⁷ Department of Internal Medicine, University of Miami/Jackson Memorial Hospital, FL, United States.

PMID: 38287887
DOI: 10.1093/bjd/ljae037

Abstract

Background: The term "flare" is used across multiple diseases, including atopic dermatitis (AD), to describe increased disease activity. While several definitions of an AD flare have been proposed, no single definition of AD flare is widely accepted, and it is unclear what the term AD flare means from the patient perspective.

Objectives: The objectives of this qualitative study were to understand AD flares from the adult patient perspective and to explore how adult AD patients define an AD flare.

Methods: Participants were adults with atopic dermatitis recruited from the National Eczema Association (NEA) Ambassadors Program, a volunteer patient engagement program.

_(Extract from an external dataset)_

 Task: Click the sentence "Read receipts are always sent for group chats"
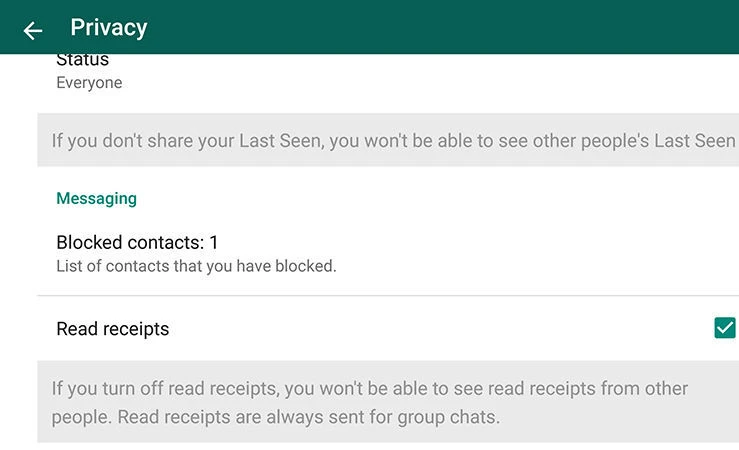pos(308,416)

They participated in online focus groups to discuss how they describe AD flares from their perspective, how they define its start and stop, and how they relate to existing definitions of flare. Using a grounded theory approach, transcripts were analyzed and coded using an iterative process to identify concepts to support a patient-centered conceptual framework of "flare."

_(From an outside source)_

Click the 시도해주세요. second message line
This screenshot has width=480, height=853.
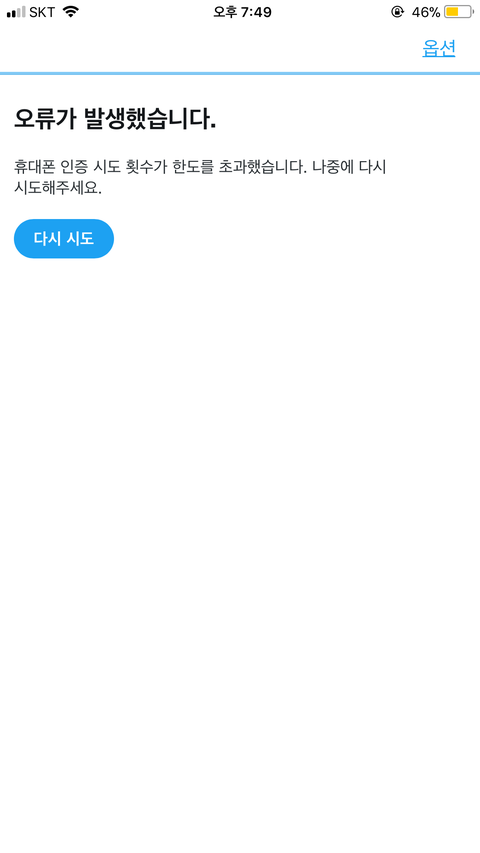coord(58,188)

Results: Six 90-minute focus groups of 3-8 participants each were conducted with 29 US adult (≥18 years) AD patients who had at least one self-reported AD flare in the past year. When participants were presented with examples of previously published definitions of AD flare, participants found them problematic and unrelatable. Specifically, they felt that flare is hard to quantify or put on a numeric scale, definitions cannot solely be about skin symptoms, and clinical verbiage does not resonate with patients' lived experiences. Concepts identified by patients as important to a definition of flare were changes from patient's baseline/patient's normal, mental/emotional/social consequences, physical changes in skin, attention needed/all-consuming focus, itch-scratch-burn cycle, and control/loss of control/quality of life. Figuring out the trigger that initiated a flare was an underlying concept of the experience of flare, but not considered a contributor to the definition.

Conclusions: The results highlight the complexity and diversity of AD flare experiences from the adult patient perspective. Previously published definitions of AD flares did not resonate with patients, suggesting a need for a patient-centered flare definition to support care conversations and AD management.